:: TEXT ::
That passage was adopted by the Full Court of the Federal Court in News Limited v Australian Rugby Football League Limited (1996) 64 FCR 410. In a joint judgment, the Court said (at 525) that:
"The test involves matters of degree, and ultimately judgment, having regard to the practical realities of the case, and the nature and value of the rights and liabilities of the third party which might be directly affected. The requirement that a third party's rights against, or liability to, any party to the proceedings be directly affected is an important qualification that recognises that many orders of a court are likely to affect other people to a greater or lesser extent. This is particularly so with remedies in the nature of an injunction: see Silktone Pty Ltd v Devreal Capital Pty Ltd (1990) 21 NSWLR 317 at 322 per Kirby P. The requirement of a direct effect on rights or liabilities differentiates the case where a person ought to be joined, from other cases where the effect of the order on non-parties can be characterised as only indirect or consequential."
Homestyle submits that it is affected directly by the answers to questions raised by par 2.2 and par 2.3 of the originating summons. It points out that if Wheeler J had held that no contract existed between the City and Link, it would then have been open to Homestyle to seek an injunction to restrain the City from entering into any such contract until the question of fairness in the tendering process had been resolved. Homestyle's claim to an injunction would no doubt have been reinforced by the consideration referred to by Byrne J in Willow Grange Pty Ltd v Yarra City Council (supra), that in circumstances such as this, damages are an inadequate remedy and are difficult to quantify in any event.
Homestyle has not sought an injunction because it has not been necessary to do so. The City has not notified Homestyle or its solicitors of its intention to award the tender.
In the course of argument before us, Link did not dispute that the interest claimed by Homestyle was the opportunity to contract with the City in place of Link. However, Link submitted that this gave Homestyle only an indirect interest in the outcome of the dispute as to the existence of a contract between the City and Link.

:: Records from a data collection ::
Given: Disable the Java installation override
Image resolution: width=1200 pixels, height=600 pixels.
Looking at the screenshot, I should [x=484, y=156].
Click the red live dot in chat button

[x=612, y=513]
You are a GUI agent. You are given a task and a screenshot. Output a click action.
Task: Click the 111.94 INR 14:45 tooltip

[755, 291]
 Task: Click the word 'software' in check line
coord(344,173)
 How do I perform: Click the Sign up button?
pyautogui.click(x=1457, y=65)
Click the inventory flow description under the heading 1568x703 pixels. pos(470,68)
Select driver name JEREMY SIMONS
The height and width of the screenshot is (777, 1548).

:: EXERCISE TASK A ::
According to the court judgment text, in which case did the Full Court of the Federal Court adopt the passage?
:: EXERCISE TASK B ::
Update the records starting at the line containing "Select driver name JEREMY SIMONS" and ending at the end of the records, replacing "driver" with "passenger". Give back only those lines.

:: COMPLETE RESPONSE A ::
News Limited v Australian Rugby Football League Limited (1996) 64 FCR 410.

:: COMPLETE RESPONSE B ::
Select passenger name JEREMY SIMONS
The height and width of the screenshot is (777, 1548).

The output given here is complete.